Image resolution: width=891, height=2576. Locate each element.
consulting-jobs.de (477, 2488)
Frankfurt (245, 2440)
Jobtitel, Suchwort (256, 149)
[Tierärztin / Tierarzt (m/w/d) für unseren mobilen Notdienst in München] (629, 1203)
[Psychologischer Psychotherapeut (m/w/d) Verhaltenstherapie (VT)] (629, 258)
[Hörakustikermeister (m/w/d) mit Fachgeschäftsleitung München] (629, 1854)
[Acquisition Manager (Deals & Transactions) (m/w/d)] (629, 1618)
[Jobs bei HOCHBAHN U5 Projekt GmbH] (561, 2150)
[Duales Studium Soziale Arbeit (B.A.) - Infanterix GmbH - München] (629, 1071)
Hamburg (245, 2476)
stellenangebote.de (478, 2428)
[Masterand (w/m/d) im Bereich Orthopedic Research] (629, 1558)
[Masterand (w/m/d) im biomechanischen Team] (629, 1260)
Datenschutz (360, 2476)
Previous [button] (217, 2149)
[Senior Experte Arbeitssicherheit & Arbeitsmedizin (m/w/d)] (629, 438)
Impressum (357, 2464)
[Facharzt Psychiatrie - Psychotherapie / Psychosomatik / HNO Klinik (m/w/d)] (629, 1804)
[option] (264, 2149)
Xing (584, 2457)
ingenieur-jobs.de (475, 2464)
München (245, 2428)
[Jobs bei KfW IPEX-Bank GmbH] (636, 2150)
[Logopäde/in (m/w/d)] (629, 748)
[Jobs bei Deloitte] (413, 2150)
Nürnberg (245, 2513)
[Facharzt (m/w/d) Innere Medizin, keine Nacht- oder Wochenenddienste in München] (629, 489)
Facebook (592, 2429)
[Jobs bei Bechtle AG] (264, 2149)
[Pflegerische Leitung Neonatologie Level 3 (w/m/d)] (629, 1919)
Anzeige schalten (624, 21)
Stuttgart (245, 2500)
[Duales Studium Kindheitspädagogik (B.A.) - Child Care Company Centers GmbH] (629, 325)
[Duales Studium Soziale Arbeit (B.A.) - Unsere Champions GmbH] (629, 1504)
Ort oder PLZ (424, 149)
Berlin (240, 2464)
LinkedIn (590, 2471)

═══

__Goal of the exercise__: All lines of the data above must be repeated exactly.

__Solution for this problem__:
Image resolution: width=891, height=2576. Locate each element.
consulting-jobs.de (477, 2488)
Frankfurt (245, 2440)
Jobtitel, Suchwort (256, 149)
[Tierärztin / Tierarzt (m/w/d) für unseren mobilen Notdienst in München] (629, 1203)
[Psychologischer Psychotherapeut (m/w/d) Verhaltenstherapie (VT)] (629, 258)
[Hörakustikermeister (m/w/d) mit Fachgeschäftsleitung München] (629, 1854)
[Acquisition Manager (Deals & Transactions) (m/w/d)] (629, 1618)
[Jobs bei HOCHBAHN U5 Projekt GmbH] (561, 2150)
[Duales Studium Soziale Arbeit (B.A.) - Infanterix GmbH - München] (629, 1071)
Hamburg (245, 2476)
stellenangebote.de (478, 2428)
[Masterand (w/m/d) im Bereich Orthopedic Research] (629, 1558)
[Masterand (w/m/d) im biomechanischen Team] (629, 1260)
Datenschutz (360, 2476)
Previous [button] (217, 2149)
[Senior Experte Arbeitssicherheit & Arbeitsmedizin (m/w/d)] (629, 438)
Impressum (357, 2464)
[Facharzt Psychiatrie - Psychotherapie / Psychosomatik / HNO Klinik (m/w/d)] (629, 1804)
[option] (264, 2149)
Xing (584, 2457)
ingenieur-jobs.de (475, 2464)
München (245, 2428)
[Jobs bei KfW IPEX-Bank GmbH] (636, 2150)
[Logopäde/in (m/w/d)] (629, 748)
[Jobs bei Deloitte] (413, 2150)
Nürnberg (245, 2513)
[Facharzt (m/w/d) Innere Medizin, keine Nacht- oder Wochenenddienste in München] (629, 489)
Facebook (592, 2429)
[Jobs bei Bechtle AG] (264, 2149)
[Pflegerische Leitung Neonatologie Level 3 (w/m/d)] (629, 1919)
Anzeige schalten (624, 21)
Stuttgart (245, 2500)
[Duales Studium Kindheitspädagogik (B.A.) - Child Care Company Centers GmbH] (629, 325)
[Duales Studium Soziale Arbeit (B.A.) - Unsere Champions GmbH] (629, 1504)
Ort oder PLZ (424, 149)
Berlin (240, 2464)
LinkedIn (590, 2471)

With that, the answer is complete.